══ Excerpt

Segmentation, Targeting, and Positioning | Step 2 in Developing Your Digital Marketing Strategy
An important stage in building you digital marketing strategist for your tech startup is to identify your target audiences. To do that, you have to do three things: segmentation, targeting and positioning. Segmentation means dividing your entire markets of thousands or millions of individuals into a few homogeneous groups that share common characteristics. For example, you can just segment by location (urban and rural) or segment by income (users who make $100,000 a year or more. For example, females living in New York City age 25 to 35. Those are all traditional segmentation approaches.
Luckily, technology can help us do a more advanced segmentation. You can segment your audience is by their stage in the buying decision, which is very common in digital marketing. For example you can launch a search advertising campaign for users who are still considering to buy a new car. These users are more likely to use search and collect information. Other group of users are in later stages in the buying process such as evaluation of alternatives. You can target those by email marketing with car prices comparisons.

════

_Exercises_:
A. In the excerpt on segmentation, targeting, and positioning, how does it suggest reaching users who are evaluating alternatives when buying a car?
B. Carry on the piece about segmentation, targeting, and positioning, starting right after its final sentence.

══ Dataset section

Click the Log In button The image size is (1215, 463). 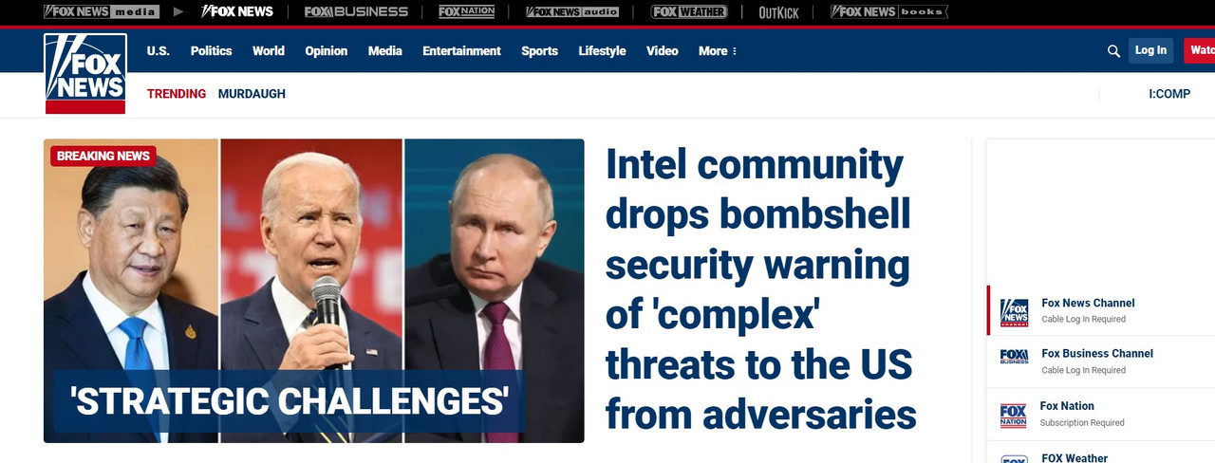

════

_Your responses_:
A. By email marketing with car price comparisons.

B.
You can target users by their interests or affinity category as Facebook calls them. For example, segment users by their interest in sports or like to travel. In addition, you can do geofencing, which is an advertising technique that targets users at a very specific geographical location. That can be as accurate as a single, neighborhood, block or even building such as a clinic, social club or a restaurant. By targeting users while they are at that place, you can generate sales as they are more likely to respond to your campaigns.
You can target users by their job titles. For example, if you're selling it enterprise software, you can target procurement managers in a region or in a country. You can target CEOs of finance startups for example. One of the useful tools for doing that is LinkedIn; where you have a huge database of professionals with their titles and connections.
You total final target segments should be 3-4 in order to appeal to them and focus your marketing spending. You can't be everything for everyone so you have to tradeoff less attractive segments for more attractive ones. But, what hat is the criteria for selecting the most attractive segments? Well, look at their size. How many? Tools such as Facebook or Google ads can actually quantify the segment for you in numbers. Look at their growth rates, income, and their way of doing business. Put together the criteria that are most suitable for your product and select the most attractive segments.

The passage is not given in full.